Requirements:
• 1. Please return the R tutorial passage from "3. Basic Usage" to "the ls() command.", copied word for word.
• 2. Resume the R tutorial from the point where it stops.

Text shown:
- - - -
2. Using R in CoCalc
We will be using R in iPython notebooks directly on CoCalc. The kernel of your ipynb should be set to "R (SageMath)". If your kernel is set, you can execute the code in a cell by clicking the cell and then clicking "run cell" or typing Shift+Enter. To make sure R is working in your ipynb, run the code block below. The answer should appear below the cell.
In [0]:
3*4
You can also use R on your personal computer. Go to https://cran.rstudio.com/ and find the right version for your computer (Linux, Mac or Windows).
3. Basic Usage
At its simplest level, R can function as a handy calculator. Try some basic arithmetic operations e.g.
In [0]:
7*12+2
R can also hold information in variables; try assigning the result to a variable ‘x’ by using "<-" or "=" (either way is OK, but <- is preferred):
In [0]:
x <- 7*12+2
x = 7*12+2
The variable ‘x’ now contains the result of that operation, so we can just refer to the variable to retrieve it:
In [0]:
x
To see all the variables currently in use, try the ls() command.
In [0]:
ls()
By using vectors, we can work with many numbers at once. In R, the simplest way to create a vector is to use "c()" command. Try creating a vector, in this case think of the vector as a list of numbers:
In [0]:
myvec <- c(1,8,3,2,6,4,5,7)
myvec
For consecutive values such as a vector of 1,2,3,4, we can use one of the three ways:
In [0]:
myvec <- c(1,2,3,4,5,6,7,8)
myvec <- seq(1,8)
myvec <- 1:8
myvec
The seq function generates sequences of numbers given a starting and stopping point. For example, seq(1,8) is to generate a sequence numbers (a vector) from 1 to 8. For more information try:
In [0]:
help(seq)
- - - -
(Records about locating elements on screens)
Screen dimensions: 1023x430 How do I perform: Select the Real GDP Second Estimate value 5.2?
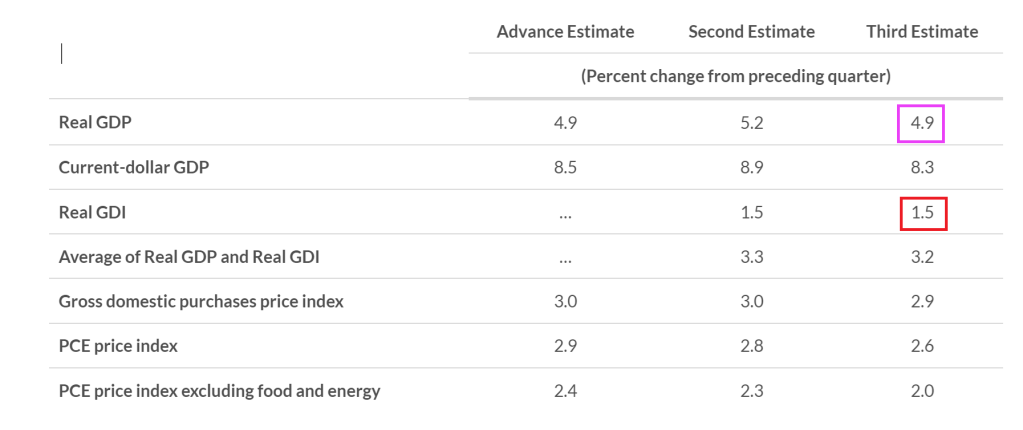coord(751,123)
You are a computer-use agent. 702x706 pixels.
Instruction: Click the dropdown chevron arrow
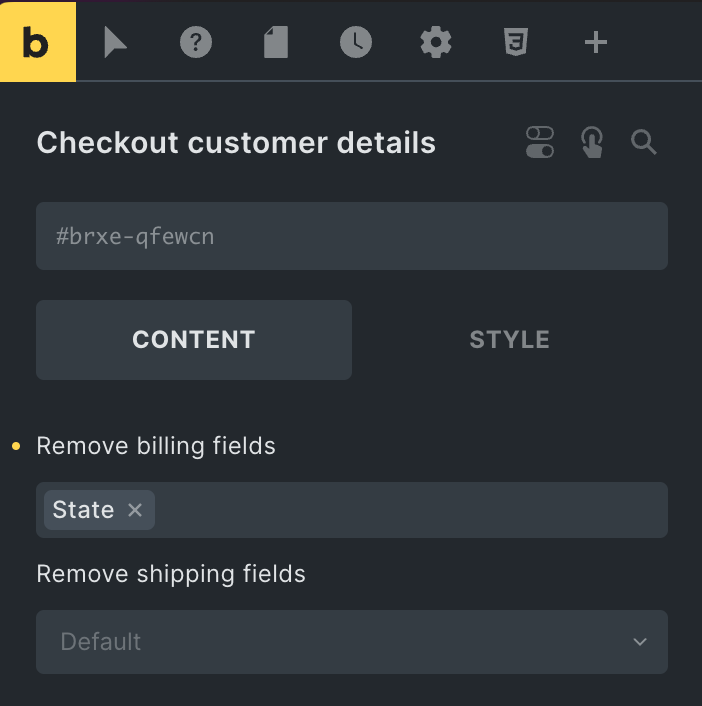[x=640, y=642]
- - - -
Responses by task:
• 1.
3. Basic Usage
At its simplest level, R can function as a handy calculator. Try some basic arithmetic operations e.g.
In [0]:
7*12+2
R can also hold information in variables; try assigning the result to a variable ‘x’ by using "<-" or "=" (either way is OK, but <- is preferred):
In [0]:
x <- 7*12+2
x = 7*12+2
The variable ‘x’ now contains the result of that operation, so we can just refer to the variable to retrieve it:
In [0]:
x
To see all the variables currently in use, try the ls() command.

• 2.
We can use the index to take out elements from the vector with "[]". For example, if we want the second element of a vector:
In [0]:
myvec[2]
If we want more than one elements, we can use a vector of index. For example, if we want the first and third elements:
In [0]:
myvec[c(1,3)]
If we want the first,second and third elements:
In [0]:
myvec[c(1,2,3)]
In [0]:
myvec[1:3]
We can use conditions to take out elements. For example, we want elements that larger than 5:
In [0]:
myvec>5
In [0]:
myvec[myvec>5]
Here are the logical operators in R:
| operator | function |
|---|---|
| < | less than |
| <= | less than or equal to |
| > | greater than |
| >= | greater than or equal to |
| == | equals |
| != | does not equal |
| !x | not x |
| x | y | x or y |
| x & y | x and y |
| isTRUE(x) | test if x is true |
R is very useful because it has lots of functions for statistical computing. For example, if we want to calculate the mean value of a numeric vector, we can use the "mean()" function:
In [0]:
mean(myvec)
We can calculate the stadard deviation of a numeric vector with "sd()" function:
In [0]:
sd(myvec)
We can calculate the sum of a numeric vector with "sum()" function:
In [0]:
sum(myvec)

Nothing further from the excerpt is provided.